The Small Business Expense Protection Act of 2020 (S. 3612) would clarify that the receipt of funds through the small business loan program under the Coronavirus Aid, Relief, and Economic Security (CARES) Act (P.L. 116-136) does not affect the tax treatment of ordinary business expenses.
“When we developed and passed the Paycheck Protection Program, our intent was clearly to make sure small businesses had the liquidity and the help they needed to get through these difficult times,” Senate Finance Committee Chair Chuck Grassley, R-Iowa, said in a May 6 statement.
The measure comes in response to IRS Notice 2020-32, 2020-21 IRB 1, released April 30, which says that to the extent that income resulting from loan forgiveness under the PPP is excluded from income, it is considered a “class of exempt income” under regulations promulgated for section 265.
The guidance immediately caused an uproar among lawmakers, who accused the IRS of misinterpreting the legislation. “Treasury's guidance barring deductions for expenses paid by PPP loans is a gut punch for businesses struggling to stay afloat,” Finance Committee ranking member Ron Wyden, D-Ore., said.
However, Treasury Secretary Steven Mnuchin said in a May 4 interview that to interpret the legislation otherwise would allow companies to double-dip.

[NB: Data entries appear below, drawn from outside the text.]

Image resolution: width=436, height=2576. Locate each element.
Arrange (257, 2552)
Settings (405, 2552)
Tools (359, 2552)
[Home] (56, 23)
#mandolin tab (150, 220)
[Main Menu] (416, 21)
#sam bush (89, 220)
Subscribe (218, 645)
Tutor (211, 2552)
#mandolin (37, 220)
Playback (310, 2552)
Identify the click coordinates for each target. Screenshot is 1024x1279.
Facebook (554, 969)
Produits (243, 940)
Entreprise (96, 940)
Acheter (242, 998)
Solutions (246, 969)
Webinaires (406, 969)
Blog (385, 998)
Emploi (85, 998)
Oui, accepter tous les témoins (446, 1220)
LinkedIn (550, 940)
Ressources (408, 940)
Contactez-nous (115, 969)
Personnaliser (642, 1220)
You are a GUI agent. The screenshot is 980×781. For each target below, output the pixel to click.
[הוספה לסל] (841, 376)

The new bill would do enough to fix the problem, according to Samuel D. Brunson, a professor at Loyola University Chicago School of Law. “This bill would codify the legislative intent several senators have written about to the IRS,” he said.
But not everyone agrees that the uproar over the IRS’s interpretation is justified. Steve Rosenthal of the Urban-Brookings Tax Policy Center said the double-dip allowed through the measure contravenes long-standing tax law. “There are better ways to help ‘small business’ than to permit double-dips,” he said.
Talks With IRS Ongoing
While the bill clarifies that Congress wants expenses associated with the small business loan program to be tax deductible, it remains to be seen whether lawmakers will be able to include the language in the next relief package or if the IRS will act first.

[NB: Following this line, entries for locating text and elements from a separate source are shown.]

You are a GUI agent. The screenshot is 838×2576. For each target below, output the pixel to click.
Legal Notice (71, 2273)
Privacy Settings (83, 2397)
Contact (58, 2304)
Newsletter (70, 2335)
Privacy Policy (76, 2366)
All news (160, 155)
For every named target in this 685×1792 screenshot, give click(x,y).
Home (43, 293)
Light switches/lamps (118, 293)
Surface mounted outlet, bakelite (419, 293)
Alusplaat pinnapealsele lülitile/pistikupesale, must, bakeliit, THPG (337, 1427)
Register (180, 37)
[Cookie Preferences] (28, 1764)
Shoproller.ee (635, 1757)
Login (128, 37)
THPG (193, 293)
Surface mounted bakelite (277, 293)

Finance Committee member John Cornyn, R-Texas, who helped draft the bill, told Tax Notes that “negotiations with the IRS are ongoing” regarding whether the agency will repeal the guidance or release another notice reflecting Congress’s intent.
“The bill was to send a message that we intended to make [PPP loans] tax deductible,” Cornyn said.
Cornyn said he doesn’t have a preference whether to see the IRS fix its mistake or to include the bill’s language in another relief package. “Either way we get it done — as long as we get it done — will be fine with me,” he said.
But simply retracting the notice won’t be enough, according to Richard L. Reinhold, a Cornell Law School professor. “What you really need is to have the Service put out a superseding notice,” he said.
Brunson agreed, telling Tax Notes that simply retracting the language would leave uncertainty. “While [the IRS] could retract the guidance, I really think additional legislation is the cleanest move,” he said.